You make some interesting and valid points; some that I have been mulling over in my mind in the last few weeks.
Some further comments:
1) that if the Perkins Bacon records say the plate was not registered then surely no registration sheets would have been printed.
Yes, there had to be. Ormond Hill had to be looking at something in order to determine that the plate was not laid down properly for perforating. If he did not have a printed sheet in front of him, then the only other way he could have decided this is if he had gone to Perkins Bacon and viewed the actual plate - from which it would have been significantly more difficult to make this determination. It is well documented that sheets were pulled off new plates, prior to them being registered, for submission to Somerset House.
4) far easier to change a 177 to a 77 which is often done.
easily debunked as faked, see here (about two thirds down):
The only way would be to alter the plate by hand which would not be difficult for a skilled engraver
I do not believe this could be achieved by hand recutting; there is far too much steel that would need to be repositioned (so to speak) to change a 3 to a 7 for it to have been an operation by hand. And then hand cutting them back to a 3 after the error was realised....almost impossible in my opinion. Much more likely, if one subscribes to this theory, that the original roller for 77 was employed.
I understand the plate underwent repairs towards the end of its life.
Correct. The operative words here being 'towards the end of its life'. The Perkins Bacon records confirm plate 73 went for repair on 31 Jan 1868, when 67 'heads' were re-entered. The subject cover is dated 1865. If such an operation occurred, it must have been very early in the life of 73 as it was put to press on 1 March 1864.
I assume the plate 77 stamp brought around to you, was lettered LL and owned by a collector whose initials are JP? If so, the RPSL cert is dated 14 Dec 1914 and numbered 4900. As you imply, I wonder if such scrutiny of these was around then, and if it's really a 77 at all!

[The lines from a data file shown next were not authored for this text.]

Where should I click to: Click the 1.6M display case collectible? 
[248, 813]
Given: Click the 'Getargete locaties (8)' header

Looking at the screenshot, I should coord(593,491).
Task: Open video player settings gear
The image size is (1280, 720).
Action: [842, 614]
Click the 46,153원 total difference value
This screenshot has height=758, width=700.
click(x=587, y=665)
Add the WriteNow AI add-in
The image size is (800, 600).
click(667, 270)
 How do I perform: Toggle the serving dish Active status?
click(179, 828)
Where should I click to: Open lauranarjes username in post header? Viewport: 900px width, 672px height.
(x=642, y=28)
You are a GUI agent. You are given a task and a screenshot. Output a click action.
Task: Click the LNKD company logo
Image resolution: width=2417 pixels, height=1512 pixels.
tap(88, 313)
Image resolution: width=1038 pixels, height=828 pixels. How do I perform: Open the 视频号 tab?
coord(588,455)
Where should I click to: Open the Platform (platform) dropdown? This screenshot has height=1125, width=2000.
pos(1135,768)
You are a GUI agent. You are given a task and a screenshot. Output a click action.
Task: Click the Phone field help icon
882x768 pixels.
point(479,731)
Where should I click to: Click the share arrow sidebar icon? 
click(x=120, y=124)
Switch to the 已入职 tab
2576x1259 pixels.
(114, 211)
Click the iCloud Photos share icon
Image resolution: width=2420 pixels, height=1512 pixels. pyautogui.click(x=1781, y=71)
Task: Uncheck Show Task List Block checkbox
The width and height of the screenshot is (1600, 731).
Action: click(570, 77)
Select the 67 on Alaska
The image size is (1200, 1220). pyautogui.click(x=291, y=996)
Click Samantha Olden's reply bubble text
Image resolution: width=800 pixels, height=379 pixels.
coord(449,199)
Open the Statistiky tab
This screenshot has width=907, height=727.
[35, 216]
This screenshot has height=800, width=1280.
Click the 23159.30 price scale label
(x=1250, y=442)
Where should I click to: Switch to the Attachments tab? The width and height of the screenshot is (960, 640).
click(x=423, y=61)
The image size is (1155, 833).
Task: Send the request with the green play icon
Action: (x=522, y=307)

The theory that an error occurred in an operation of some sort on plate 73, and that this was noticed quickly and corrected, is of course entirely plausible at first look. However I believe two things militate against this being possible:
1. For the number known to have survived, the number of sheets printed before correction of such an error must have been extremely
small. Certainly less than 50, probably less than 20, even less than 10. I'm not sure I believe this is possible.
2. I have been told, but have not seen, that stamp BA of plate 73 has different checkletter positions to the plate 77 BA in the British Library - a scan of which is posted earlier in this topic. Graham, if you have a copy of stamp BA plate 73, perhaps you could post a nice big scan please to confirm this. If what I have been told is correct, then the scenario of a quickly corrected error must
have happened to (at least) two plates. This of course, makes this unlikely series of events doubly unlikely than it already was! Nevertheless, as I have always said, and as you ask, I keep an open mind; but it must be shown what other plate every accepted/currently known plate 77 is from
, by reference to the checkletters. I would assume this will be covered in the next part of the article.
What if all these numbers were created deliberately from a few impressions on retiring plates so that someone could have a complete set of numbers. After all I am led to believe that the 1d plate printed in black was done for young Royal collectors.......
I am certain that I have read details of where George V bought his plate 77. If the above is so, and some were created for Royal collectors: 1) Why did George need to buy his? and 2) Why are the other unregistered plates not in the Royal Collection as well?
I know that my earlier posts on this topic have been quite negative, perhaps even overly so. The position of devil's advocate must surely be played here. I'm sure Abed knew he would come in for criticism - it's all part of the process.
One final word, that believe it or not, may actually help Abed's case. Has he seen the short article in the GBPS Newsletter of May/June 2002, where a collector shows a stamp that has - as clear as day, no question about it - plate 194 on the right side and 104 on the left? And the reply in the next issue from another collector, who went through all his plate 104s and 194s and found that quite a few of the 194s also had this? As I say - could help Abed's case. Or could simply prove that the 'plate 70' you know of in Spain is just a 76 or 79.